Elle prescrit, pour des raisons de principe, de se préoccuper de son propre sort. Rechercher son propre intérêt est une fin morale. Walras écrit par exemple à propos de la division du travail : «[ …] quand un homme fait des souliers lorsqu’il veut manger, et quand il veut boire, et quand il veut s’abriter, n’est-il pas clair que l’accomplissement libre de sa destinée est solidaire de l’accomplissement libre de la destinée de tous les autres hommes, dont les uns font du pain, les autres du vin, etc. ? »(EESp116-17). Dans ce sens, la morale des économistes n’est pas autre chose que la morale des libéraux adaptée à une société ou les individus entrent en interaction, comme on essaiera de la montrer dans la conclusion générale.
Le récit économique
Il s’agit donc de faire réaliser le bien public au contenu déterminé, par des personnages qui s’en désintéressent. C’est la contrainte politique et littéraire du récit économique 
En vue de réaliser cette contrainte, le récit économique, qui est toujours l’illustration de la doctrine, devra donc raconter comment des individus à la poursuite de leur intérêt particulier, réaliseront, plus ou moins biens, plus ou moins aidés par l’Etat, le bien public.
Le récit économique est scientifique pour la même raison que le récit libéral d’auto organisation est scientifique : Il faut montrer que la cité idéale que l’on décrit est logiquement possible en résolvant le paradoxe d’un bien public atteint par des individus qui ne le recherchent pas.
Maintenant, avant de continuer, nous souhaitons préciser ce que nous entendons par ‘le bien public’ et par ‘des individus qui ne le recherchent pas’.
Qu’est ce que le bien public ?
Nous prenons le terme de ‘bien public’ dans son sens courant d’intérêt général, de but collectif, d’objectif social… Nous appelons bien public, tout but que l’on peut fixer pour une collectivité, c’est à dire ce que recherchent toutes les éthiques sociales. Nous acceptons toutes les formes du bien public, et notamment les suivantes :
- la justice, l’égalité… sous toutes leurs formes, telles qu’elles sont définies par la philosophie politique.
- l’efficacité, le bien être social… sous toutes leurs formes, tels qu’ils sont définis par l’économie normative.
- la pureté religieuse, la vertu civique, la construction du socialisme… et les autres objectifs sociaux que Ph. van Parijs qualifie de « perfectionnistes », car on n’y parvient que si chaque individu se perfectionne.
Et nous acceptons aussi, ce que l’on appelle les formes ‘indigènes8’ du bien public (voir aussi le paragraphe suivant), c’est à dire tout ce que M ou Mme tout le monde peut penser de ce que ‘il faudrait faire’ ; comme par exemple, rétablir la monarchie, interdire les pesticides, ou préparer l’arrivée des extra-terrestres.

• [SECTION DES DONNÉES]:

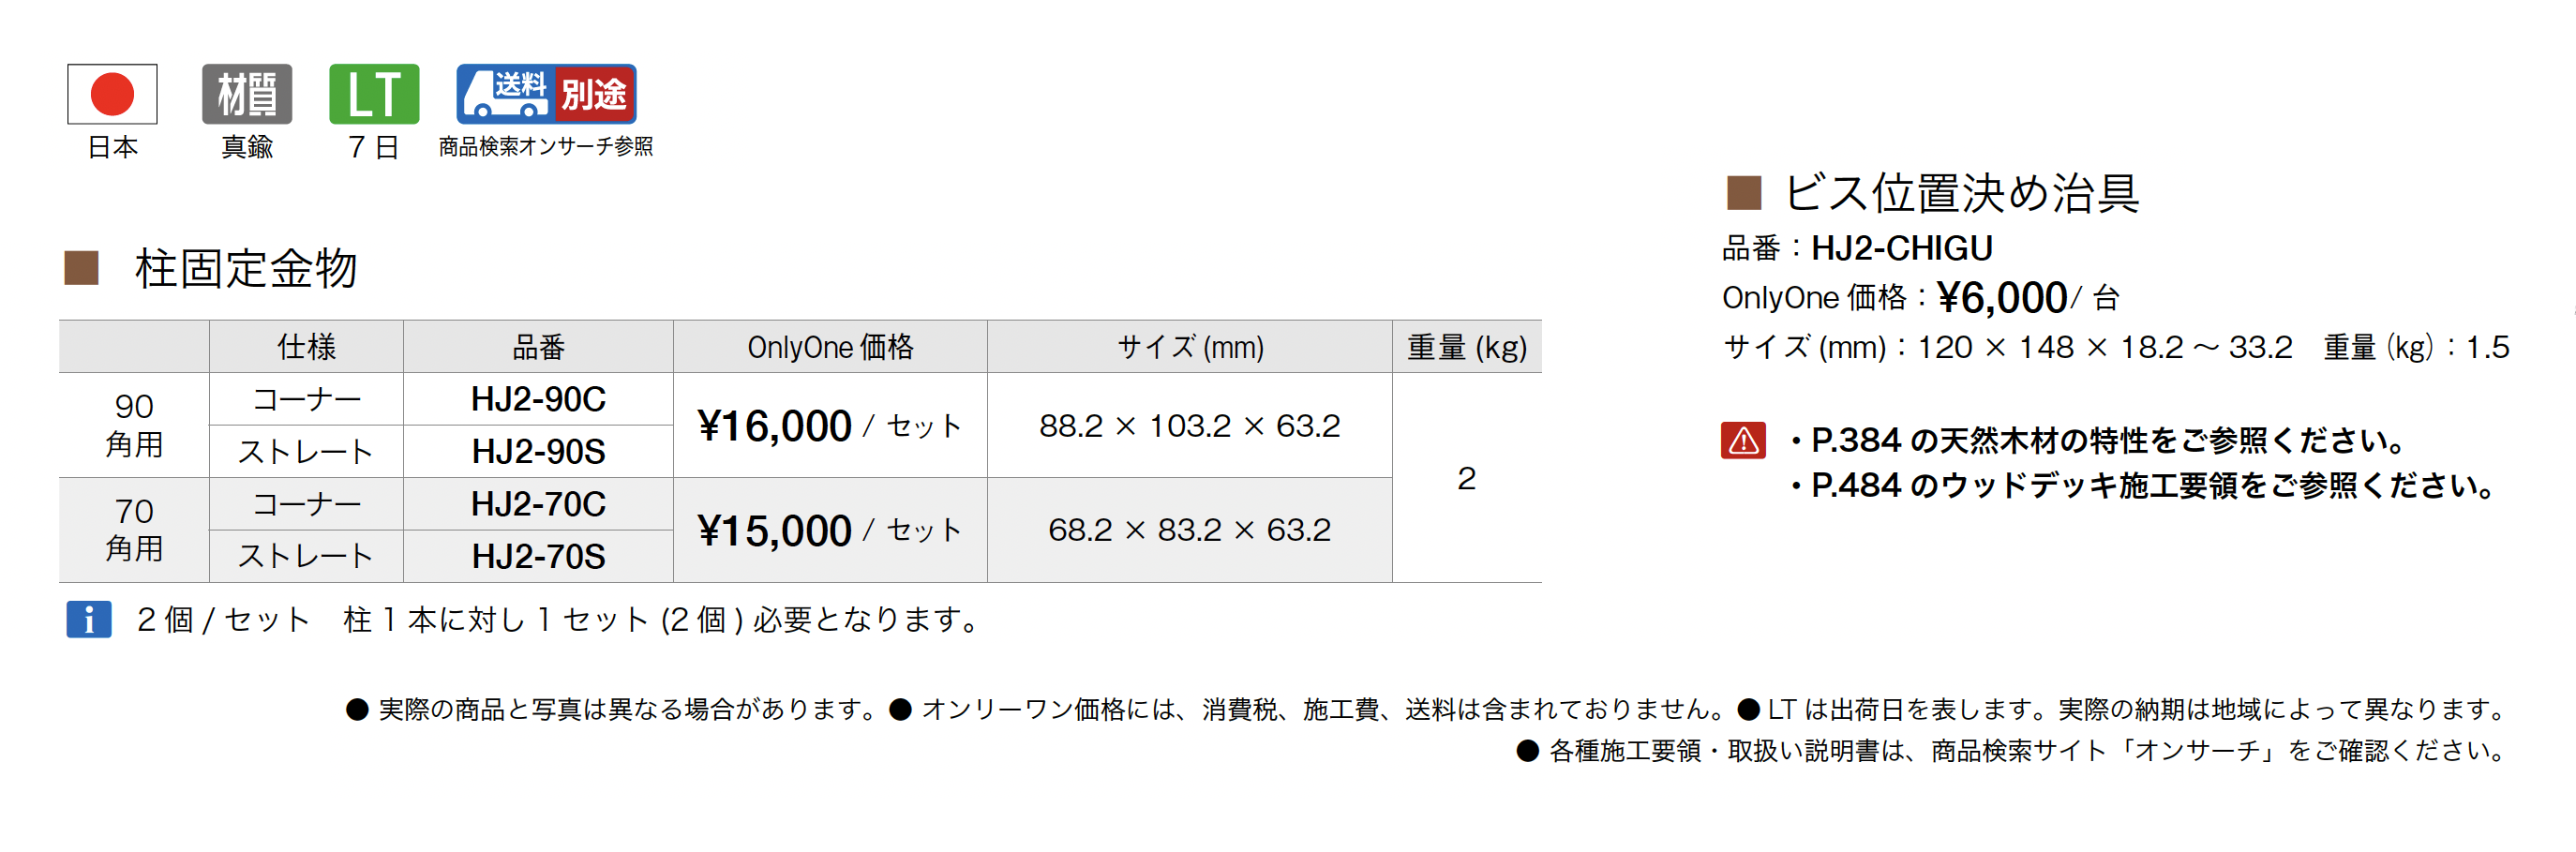Image resolution: width=2576 pixels, height=852 pixels.
Task: Select part number HJ2-90C
Action: [538, 399]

• [PROBLÈME À RÉSOUDRE]:
Poursuivez l'article sur le récit économique et le bien public à partir de sa dernière phrase. Les lignes ci-dessus proviennent d'une autre source.

• [RÉPONSE FOURNIE]:
Le bien public a un lien étroit avec l’Etat. En effet, le bien public est ce que devrait vouloir le gouvernement, le législateur, le Prince éclairé… en un mot, l’Etat pris dans le sens de tous ceux qui représentent la collectivité. L’éthique social est, par exemple, implicitement ou explicitement l’éthique de l’Etat. On appelle donc ‘bien public’, tout ce que peut souhaiter un Etat bienveillant.
Par ailleurs, il nous semble utile de rappeler que les économistes parlent parfois des « biens publics » comme synonyme des « biens collectifs ». Dans le langage des économiste, un « bien collectif  », c’est un bien que l’on peut consommer sans diminuer la part du voisin (comme une émission de télévision par exemple) et que, en plus, on ne peut pas empêcher le voisin de consommer (comme un feu d’artifice par exemple : on peut ‘crypter’ une émission de TV, mais pas un feu d’artifice). Un bien collectif est donc dit « non rival » et « non excludable ».
Enfin, notre but n’est pas de prendre parti pour telle ou telle forme de bien public. De notre point de vue, il n’y a d’autre bien public que ce qui est jugé tel par les individus concernés.

Qu’est ce que des individus qui ne recherchent pas le bien public ?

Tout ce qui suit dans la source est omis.